Twitter changes the rules for URLs in tweets: the end of privacy or the end of the 140 character limit?

Twitter has decided that for our good and their own it would be better if any time you click a link in a tweet the request first went to Twitter before being redirected to the intended destination. This blog entry announces the decision, but a lot of the interesting details are hidden in the more technical description of the change sent to the Twitter developers mailing list.

Here is a quick analysis of the announcement and its ramifications.

The advertised benefits

For users:

  • Twitter scans the links for malware, offering a layer of protection
  • It becomes easy to shorten links directly from the Tweet box on twitter.com (or from any client that doesn’t have a built-in link shortening feature)

For Twitter:

  • they collect a lot of profiling data on user behavior, which can be used to improve the “Promoted Tweets” system (and possibly plenty of other uses)

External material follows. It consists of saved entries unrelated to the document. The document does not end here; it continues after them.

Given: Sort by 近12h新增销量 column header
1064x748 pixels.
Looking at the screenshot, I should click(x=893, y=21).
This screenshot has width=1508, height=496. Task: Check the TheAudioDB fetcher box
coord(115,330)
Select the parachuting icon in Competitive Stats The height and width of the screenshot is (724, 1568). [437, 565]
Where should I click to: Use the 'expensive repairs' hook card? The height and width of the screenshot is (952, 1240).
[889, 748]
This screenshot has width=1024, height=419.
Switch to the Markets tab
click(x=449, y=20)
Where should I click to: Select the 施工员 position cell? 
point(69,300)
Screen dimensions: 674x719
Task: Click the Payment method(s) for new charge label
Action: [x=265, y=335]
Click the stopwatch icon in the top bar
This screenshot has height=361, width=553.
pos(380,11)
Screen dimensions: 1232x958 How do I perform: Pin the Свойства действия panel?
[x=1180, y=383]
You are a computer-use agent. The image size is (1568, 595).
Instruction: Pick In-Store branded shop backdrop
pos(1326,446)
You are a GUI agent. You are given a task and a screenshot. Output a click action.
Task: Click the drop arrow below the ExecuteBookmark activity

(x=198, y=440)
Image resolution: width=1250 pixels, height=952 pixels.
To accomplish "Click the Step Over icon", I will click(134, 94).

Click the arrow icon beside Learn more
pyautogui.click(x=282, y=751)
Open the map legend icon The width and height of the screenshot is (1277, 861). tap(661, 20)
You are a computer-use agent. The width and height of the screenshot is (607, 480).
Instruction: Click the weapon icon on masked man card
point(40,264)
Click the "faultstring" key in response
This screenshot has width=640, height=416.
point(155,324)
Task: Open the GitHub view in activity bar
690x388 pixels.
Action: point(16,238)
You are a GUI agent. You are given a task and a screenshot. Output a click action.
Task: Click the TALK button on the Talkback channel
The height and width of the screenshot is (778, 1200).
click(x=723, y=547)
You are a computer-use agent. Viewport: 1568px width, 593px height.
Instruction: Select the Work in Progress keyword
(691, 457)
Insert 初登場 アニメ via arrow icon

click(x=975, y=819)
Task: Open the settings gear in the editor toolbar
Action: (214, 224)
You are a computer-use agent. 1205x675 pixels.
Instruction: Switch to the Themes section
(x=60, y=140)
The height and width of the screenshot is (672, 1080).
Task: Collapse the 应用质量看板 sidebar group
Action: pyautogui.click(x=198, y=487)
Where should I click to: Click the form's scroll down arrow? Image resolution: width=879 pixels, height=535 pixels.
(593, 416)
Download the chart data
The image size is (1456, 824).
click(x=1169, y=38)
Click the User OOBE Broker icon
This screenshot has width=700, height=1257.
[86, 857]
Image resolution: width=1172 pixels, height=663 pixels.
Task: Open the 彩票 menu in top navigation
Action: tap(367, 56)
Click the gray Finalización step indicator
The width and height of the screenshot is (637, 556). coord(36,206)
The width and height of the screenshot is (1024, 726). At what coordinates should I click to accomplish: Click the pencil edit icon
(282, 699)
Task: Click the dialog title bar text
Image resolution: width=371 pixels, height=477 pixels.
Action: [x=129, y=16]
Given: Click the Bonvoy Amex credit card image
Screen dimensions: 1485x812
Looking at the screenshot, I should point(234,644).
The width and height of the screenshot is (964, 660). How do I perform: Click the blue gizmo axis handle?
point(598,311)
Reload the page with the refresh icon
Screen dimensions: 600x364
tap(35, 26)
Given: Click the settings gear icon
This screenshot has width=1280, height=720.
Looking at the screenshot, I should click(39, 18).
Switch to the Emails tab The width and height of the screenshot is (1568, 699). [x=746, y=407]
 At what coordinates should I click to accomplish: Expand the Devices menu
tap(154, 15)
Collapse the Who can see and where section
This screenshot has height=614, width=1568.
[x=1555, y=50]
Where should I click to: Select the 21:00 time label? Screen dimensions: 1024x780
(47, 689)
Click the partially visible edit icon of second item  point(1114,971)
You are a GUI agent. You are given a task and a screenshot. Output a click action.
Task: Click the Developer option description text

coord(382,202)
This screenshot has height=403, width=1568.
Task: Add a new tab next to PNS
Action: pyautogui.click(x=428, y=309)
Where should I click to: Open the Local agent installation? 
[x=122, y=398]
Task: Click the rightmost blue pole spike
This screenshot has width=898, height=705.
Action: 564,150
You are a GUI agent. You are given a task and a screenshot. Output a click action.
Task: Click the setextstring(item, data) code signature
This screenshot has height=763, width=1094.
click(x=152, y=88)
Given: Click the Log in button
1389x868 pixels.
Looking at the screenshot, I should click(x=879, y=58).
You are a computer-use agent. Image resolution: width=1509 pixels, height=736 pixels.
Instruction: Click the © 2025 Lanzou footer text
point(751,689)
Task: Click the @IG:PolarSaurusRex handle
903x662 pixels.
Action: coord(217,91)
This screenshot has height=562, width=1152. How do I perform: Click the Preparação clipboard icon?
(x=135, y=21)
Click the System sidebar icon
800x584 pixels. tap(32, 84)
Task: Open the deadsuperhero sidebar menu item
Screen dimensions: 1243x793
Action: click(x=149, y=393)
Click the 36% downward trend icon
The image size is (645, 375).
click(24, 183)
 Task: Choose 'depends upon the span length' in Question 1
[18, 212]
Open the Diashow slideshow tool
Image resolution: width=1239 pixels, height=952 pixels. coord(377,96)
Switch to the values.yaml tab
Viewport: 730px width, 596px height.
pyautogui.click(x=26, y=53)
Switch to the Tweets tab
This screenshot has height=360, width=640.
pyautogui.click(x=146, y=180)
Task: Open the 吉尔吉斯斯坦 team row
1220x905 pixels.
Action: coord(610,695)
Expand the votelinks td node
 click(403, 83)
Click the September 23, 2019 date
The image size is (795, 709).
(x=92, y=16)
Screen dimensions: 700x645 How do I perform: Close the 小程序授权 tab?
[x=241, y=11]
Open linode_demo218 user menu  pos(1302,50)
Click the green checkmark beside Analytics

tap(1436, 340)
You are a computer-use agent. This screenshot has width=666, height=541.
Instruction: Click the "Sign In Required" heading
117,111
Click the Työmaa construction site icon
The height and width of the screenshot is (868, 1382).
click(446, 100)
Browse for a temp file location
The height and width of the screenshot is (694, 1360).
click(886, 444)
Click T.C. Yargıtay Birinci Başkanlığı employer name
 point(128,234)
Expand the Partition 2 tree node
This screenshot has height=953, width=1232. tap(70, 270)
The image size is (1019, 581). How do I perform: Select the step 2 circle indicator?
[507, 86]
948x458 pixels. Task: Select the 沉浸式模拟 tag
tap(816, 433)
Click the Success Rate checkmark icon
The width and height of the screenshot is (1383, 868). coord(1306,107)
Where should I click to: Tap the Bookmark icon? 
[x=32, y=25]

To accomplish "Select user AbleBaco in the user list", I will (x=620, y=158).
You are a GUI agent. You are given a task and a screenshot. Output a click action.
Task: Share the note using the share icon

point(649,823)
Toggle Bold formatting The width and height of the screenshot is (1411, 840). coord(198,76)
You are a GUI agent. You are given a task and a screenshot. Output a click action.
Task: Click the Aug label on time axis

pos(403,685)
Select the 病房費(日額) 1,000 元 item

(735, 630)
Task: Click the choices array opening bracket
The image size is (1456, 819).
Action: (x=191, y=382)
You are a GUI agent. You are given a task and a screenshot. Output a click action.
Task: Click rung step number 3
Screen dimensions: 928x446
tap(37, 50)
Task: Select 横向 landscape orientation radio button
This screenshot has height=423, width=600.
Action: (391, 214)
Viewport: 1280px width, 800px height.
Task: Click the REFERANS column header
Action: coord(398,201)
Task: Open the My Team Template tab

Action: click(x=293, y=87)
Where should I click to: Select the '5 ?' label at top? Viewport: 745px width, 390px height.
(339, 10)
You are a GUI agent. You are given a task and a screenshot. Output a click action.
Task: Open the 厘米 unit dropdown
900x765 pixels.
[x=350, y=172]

You don’t have to be much of a cynic to notice that the user benefits are already available today for those who care about them (get a link scanner on your computer, get a Twitter client with built-in link shortening) while the benefit to Twitter is a brand new and major addition…

One interesting side-effect: the erosion of the 140 character limitation

Without going into the technical details of the new system, one change is that each URL will now “cost” 20 characters (out of the 140 allowed per tweet), no matter how long it really is. But in most cases the user will still see the complete URL in the tweet (clients may choose to display something else but I doubt they will, at least by default, except for SMS). So you could now see tweets like (line breaks added):

In the town where I was born / Lived a man who sailed to sea /
And he told us of his life / In the land of submarines, http://more.com/
So.we.sailed.on.to.the.sun/Till.we.found.the.sea.green/
And.we.lived.beneath.the.waves/In.our.yellow.submarine/
We.all.live.in.yellow.submarine/Yellow.submarine,yellow.submarine/
We.all.live in.yellow.submarine/Yellow.submarine,yellow.submarine.

Based on the Twitter proposal, clicking on this link would send you to a Twitter-operated link shortener (e.g. http://t.co/J7erFi3) which would then redirect you to the full URL above. The site (e.g. more.com in this example) could be trivially set up so that such URLs are all valid and they return a clean version of the encoded text (for the benefit of users of Twitter clients that may not show the full URL).

This long URL example may seem a bit overkill (just post 3 tweets), but if you are only short by 20 or 30 characters and just can’t find another way to shorten the tweet the temptation will be big to take this easy escape.

A cool new URL shortening domain

You may have noticed the t.co domain in the previous paragraph. Yes, it’s a real one. That’s the hard-to-beat domain that Twitter was able to score for this. Cute. But frankly I am tired of the whole URL shortening deal and these short domain names have stopped to amuse me. You?

Enforcement

How, you may wonder, can Twitter ensure that the clicks go through its gateway if the full URL is available as part of the Tweet? Simple: they change the terms of service to forbid doing otherwise. It’s interesting how the paragraph in the email to developers which announces that aspect starts by asking nicely “we really do hope that…”, “please send the user through the t.co link”, “please still send him or her through t.co” and ends with a more constraining “we will be updating the TOS to require you to check t.co and register the click”. Speak softly and carry a big stick.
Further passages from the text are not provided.